Estradiol, a bioidentical hormone, is available in several forms as pharmaceutical or compounding product. I prefer transdermal patches produced by several companies; creams, sprays, gels, vaginal products, and intramuscular injections of estradiol are also available. Transdermal, intravaginal, or intramuscular administration has several benefits. The hormone is first absorbed into the peripheral circulation from which is it picked up by the tissues and only then, in contradistinction from oral estrogens, has the effect on the liver. Oral estrogens are first absorbed from the gastrointestinal system into the liver where they are detoxified (that is why they are needed in large doses) and where they stimulate synthesis of a variety of proteins. Of most concern is increased production of clotting factors which may lead to thromboembolic phenomena, intravascular clotting, myocardial infarctions, stroke, etc. Furthermore, even oral estradiol micronized to facilitate absorption is converted in the garointestinal system to estrone and predominantly in this form, enters the peripheral circulation. Estrone at the higher blood level than estradiol is not physiologic for women; it is seen in various disease states such as polycystic ovaries and may be responsible for thromboembolic phenomena and other side effects. Another major advantage of transdermal ERT with bioidentical estradiol is that it can be measured as such in the peripheral blood. I can correlate the dose administered with the blood level and the effect on symptoms, physical changes (skin, mucous membranes, subcutaneous tissue, bones, joints, etc.), or markers for bone resorption, atherosclerotic changes, etc.
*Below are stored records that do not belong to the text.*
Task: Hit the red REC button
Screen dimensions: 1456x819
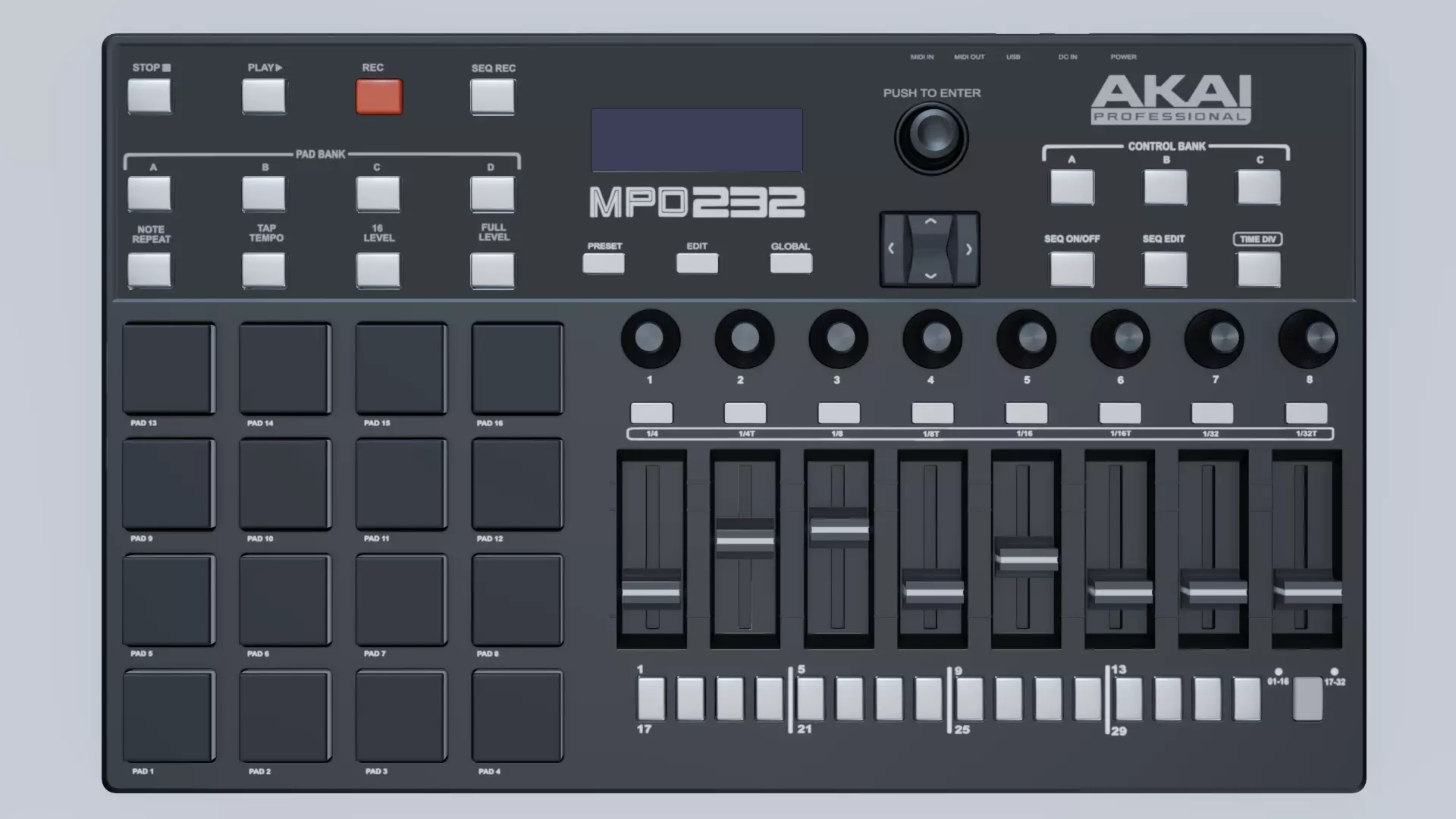Action: pyautogui.click(x=379, y=97)
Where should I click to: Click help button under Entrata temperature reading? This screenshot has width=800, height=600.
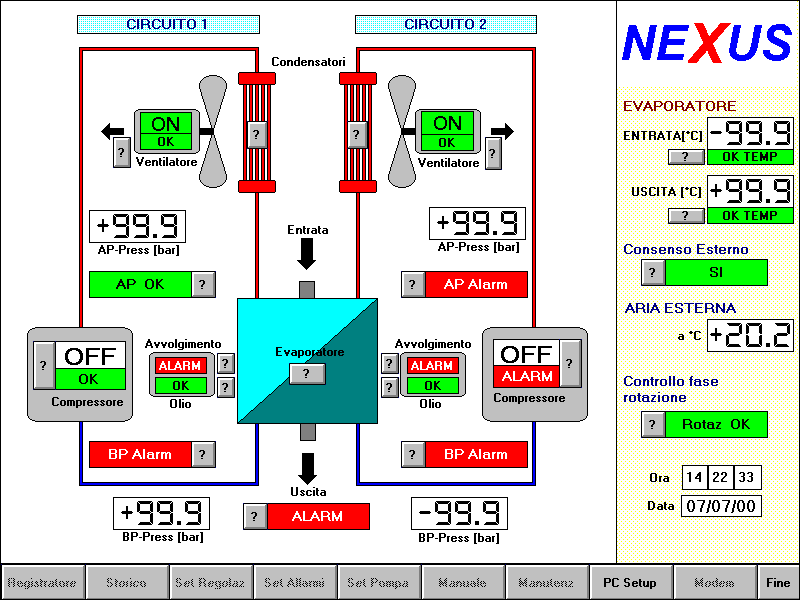685,157
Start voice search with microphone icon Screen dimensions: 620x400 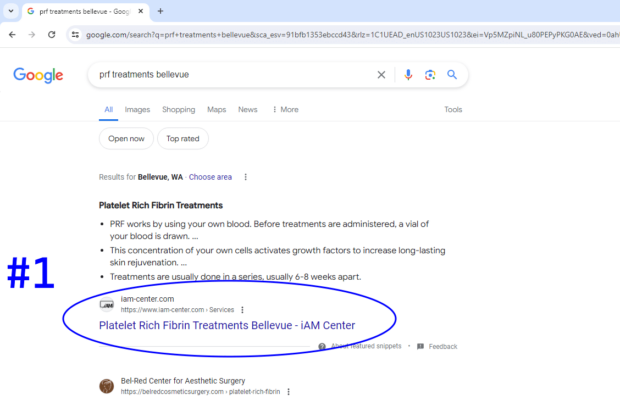tap(408, 75)
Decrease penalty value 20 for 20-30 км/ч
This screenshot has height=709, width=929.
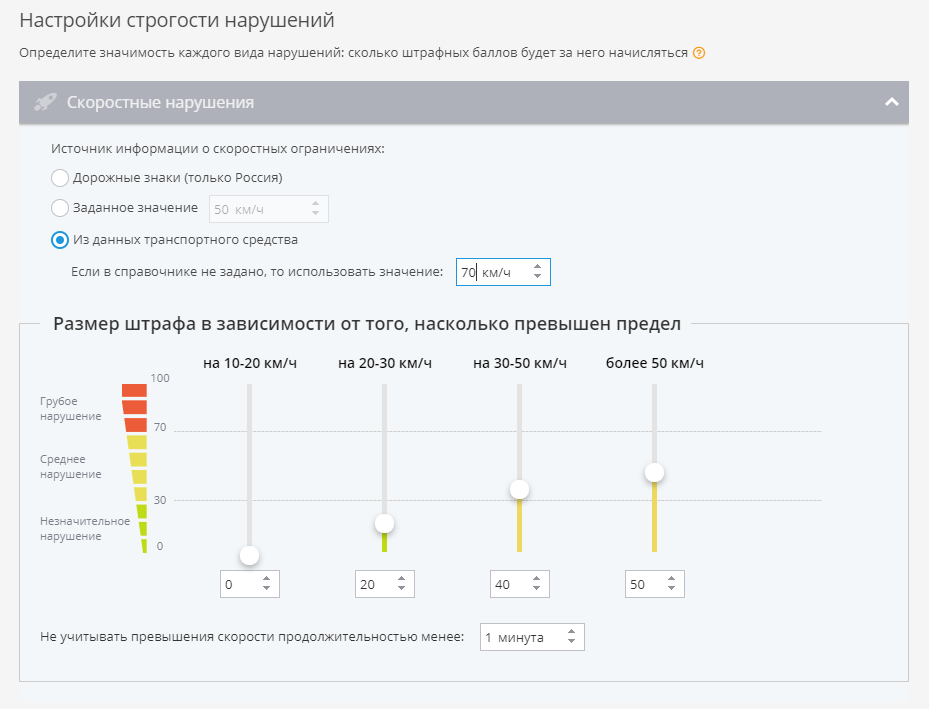[x=401, y=590]
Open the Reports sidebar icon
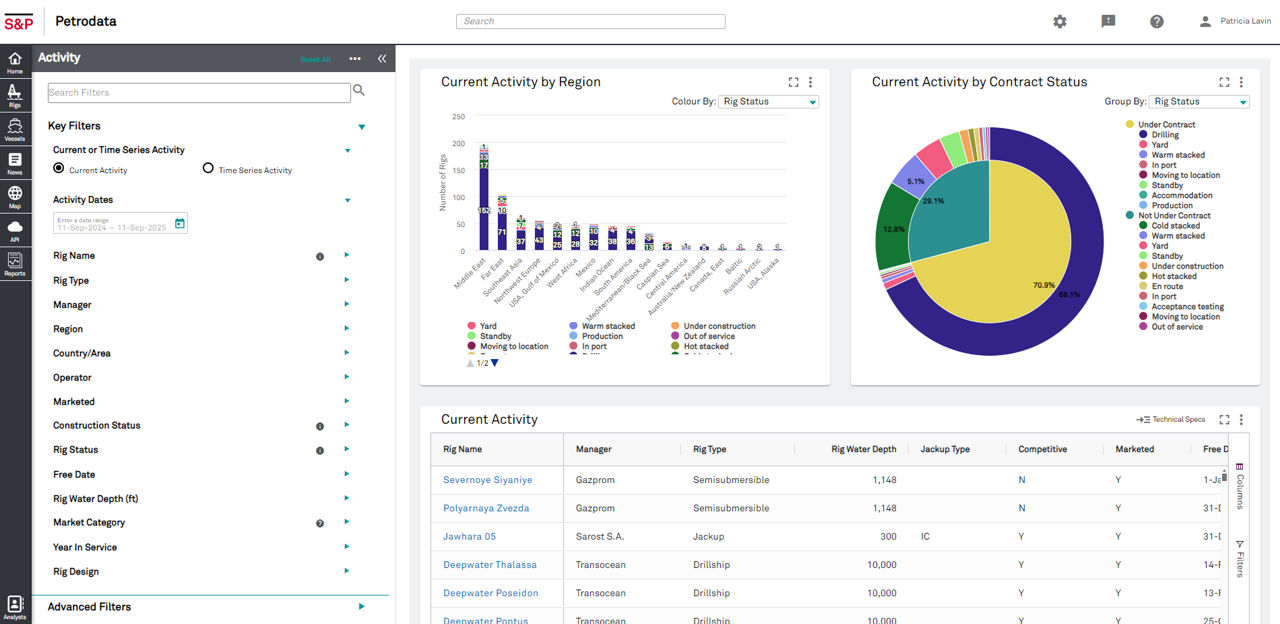Viewport: 1280px width, 624px height. point(15,264)
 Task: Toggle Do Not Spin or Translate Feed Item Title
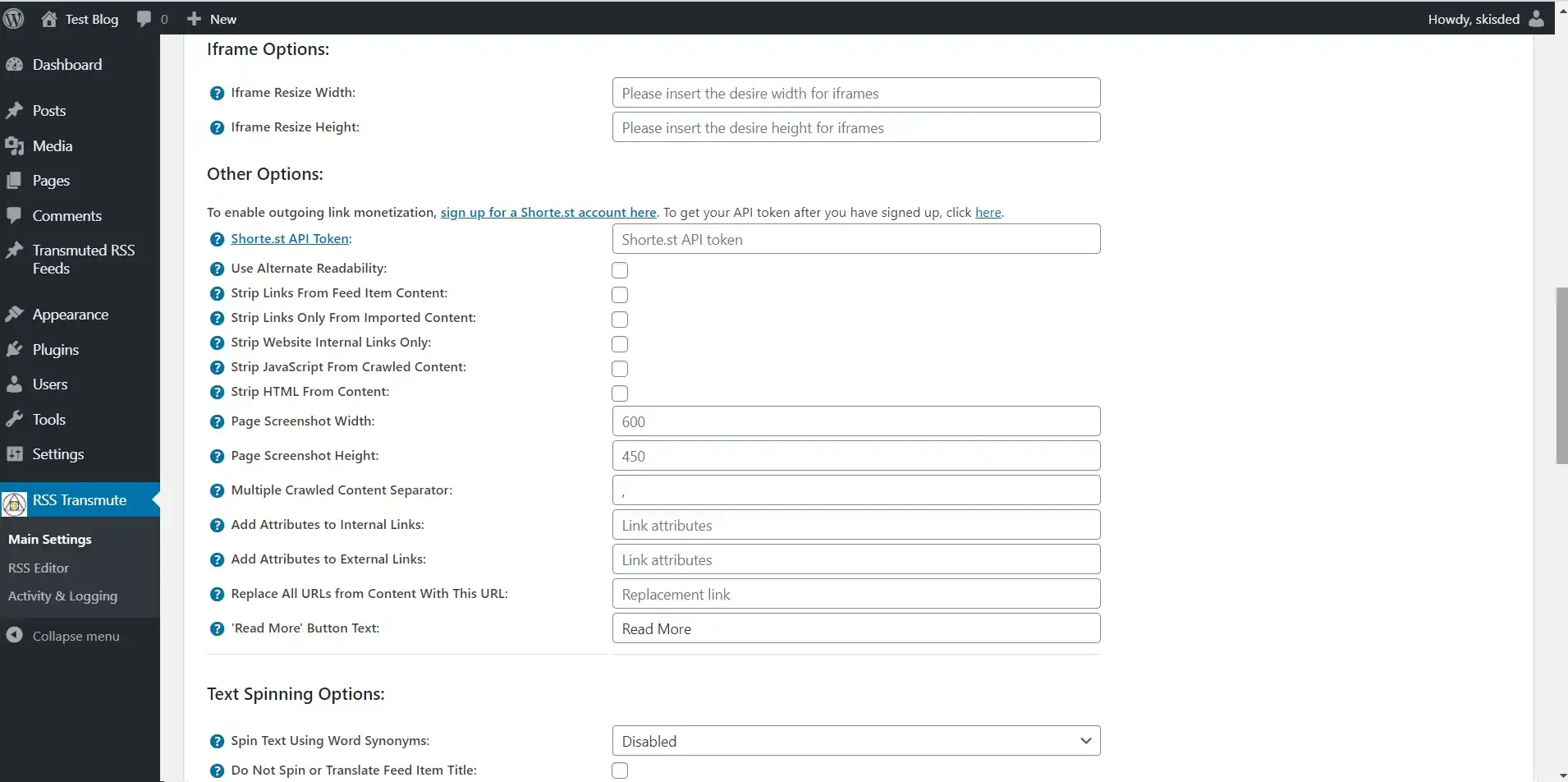coord(620,770)
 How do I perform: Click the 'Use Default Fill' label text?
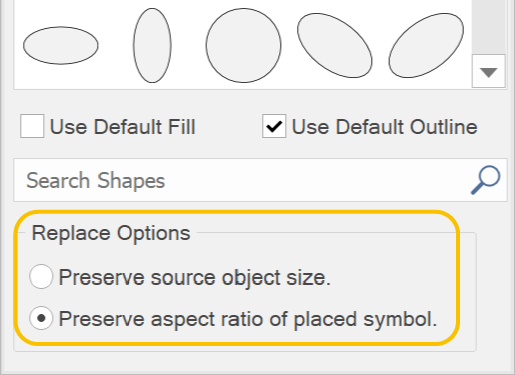[122, 127]
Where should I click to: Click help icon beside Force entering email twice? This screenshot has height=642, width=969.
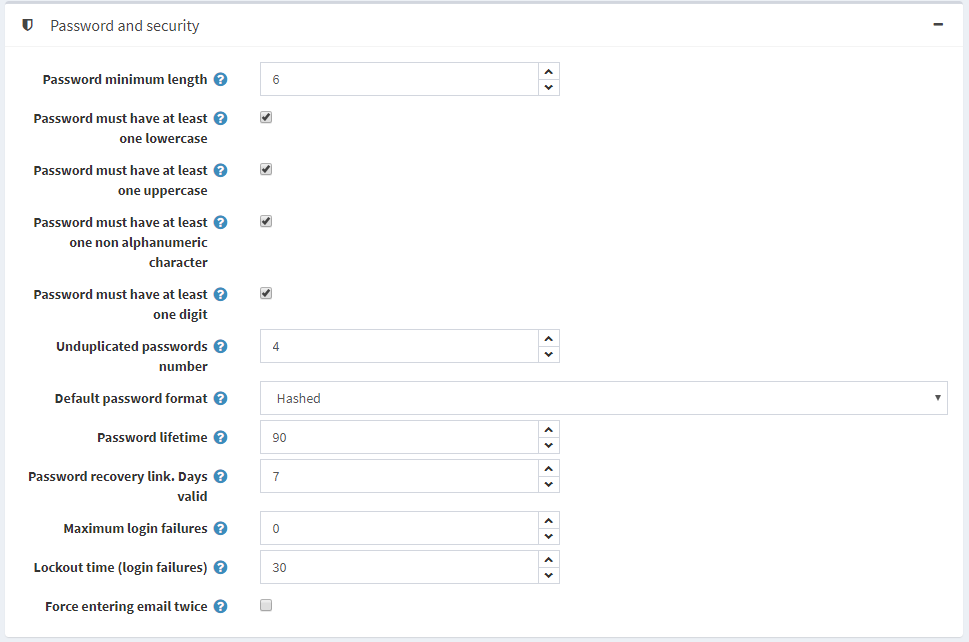[x=221, y=606]
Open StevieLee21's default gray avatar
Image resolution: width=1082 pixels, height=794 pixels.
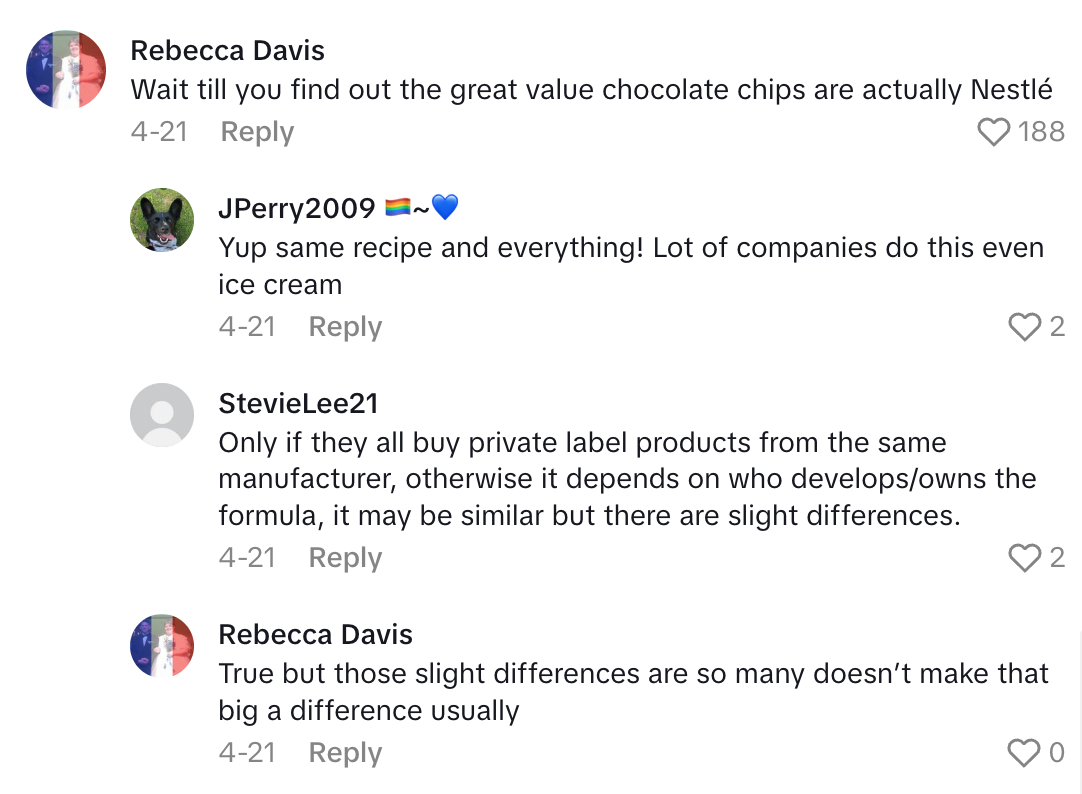pos(162,415)
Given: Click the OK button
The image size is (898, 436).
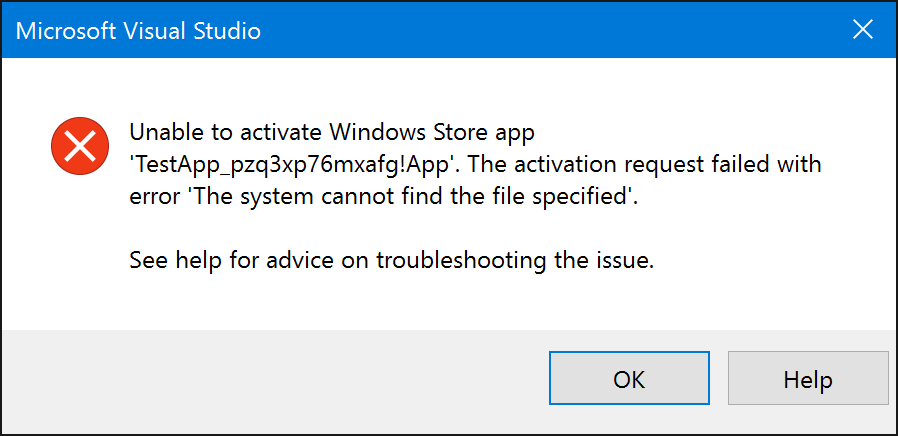Looking at the screenshot, I should [x=629, y=379].
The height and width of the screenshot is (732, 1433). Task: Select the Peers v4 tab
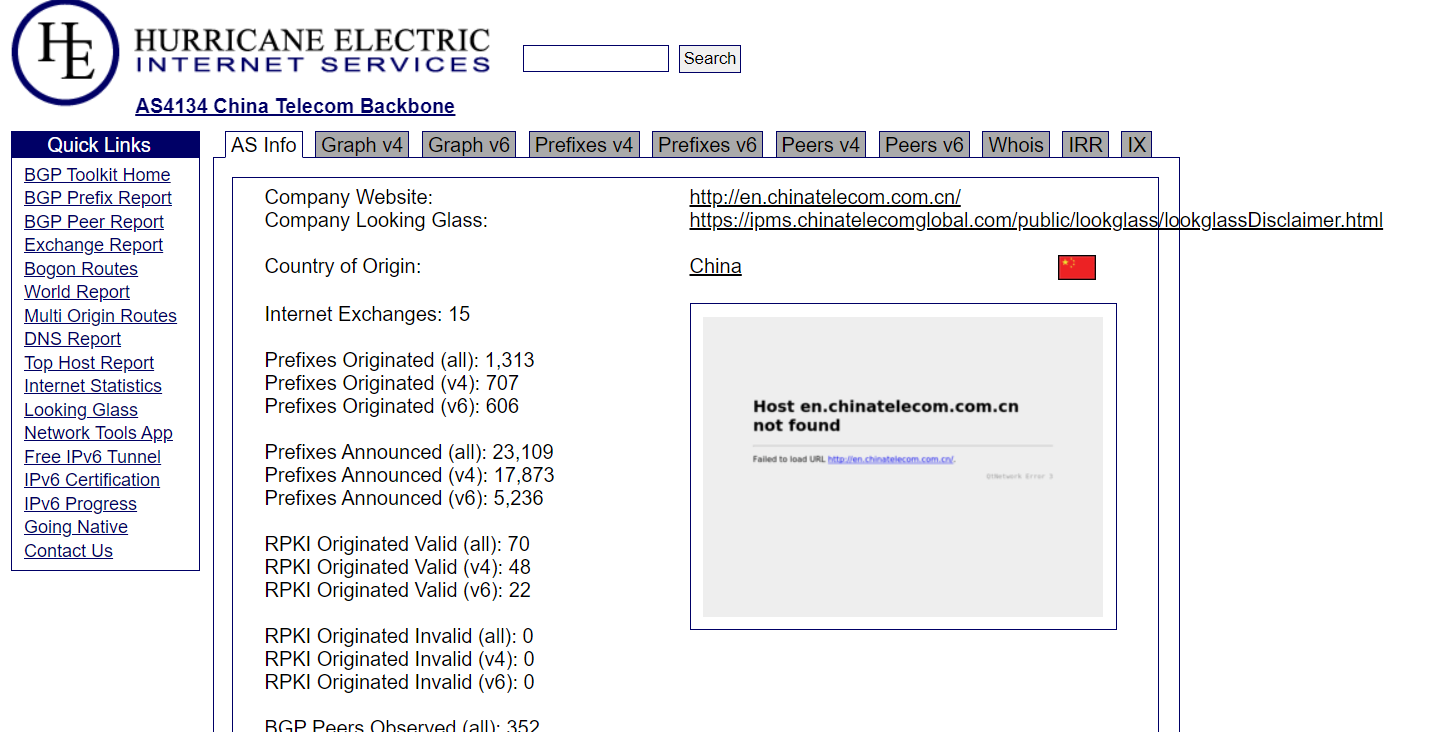[x=820, y=145]
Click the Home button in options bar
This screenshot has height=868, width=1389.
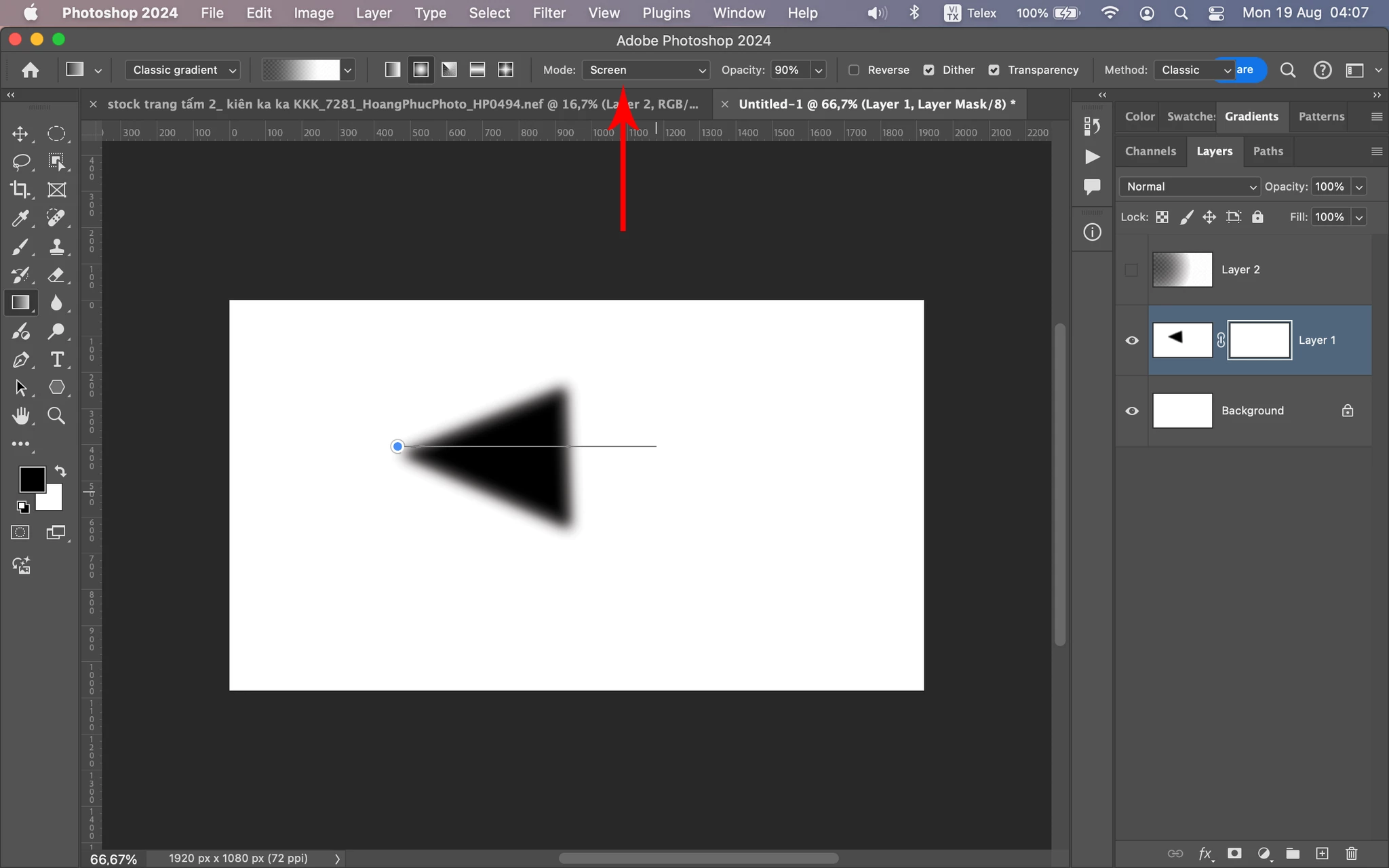(30, 70)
Cyclic progesterone for 7-10 days should be considered in women who have their uterus to induce periodic endometrial shedding and to prevent overgrowth of the uterine lining. Alternatively, the dose of estrogen should be adjusted downward which is quite easy with estradiol measurement in the blood. To this HRT regimen, I add testosterone cream which acts synergistically with estrogen on menopausal symptoms and bones, improves psychological well-being, counteracts depression and mood swings, and improves sex drive and sexual satisfaction.
Risks and complications of hormone replacement therapy can be attributed to the use of inappropriate (non-physiologic) hormones, oral (non-physiologic) route of administration, or erroneous (non-physiologic) hormone combinations such as estrogens with progestins or initiation of hormonal treatment well past menopause when cardiovascular changes have already begun. It is important, however, to keep in perspective the frequency of such events and the contributory factors.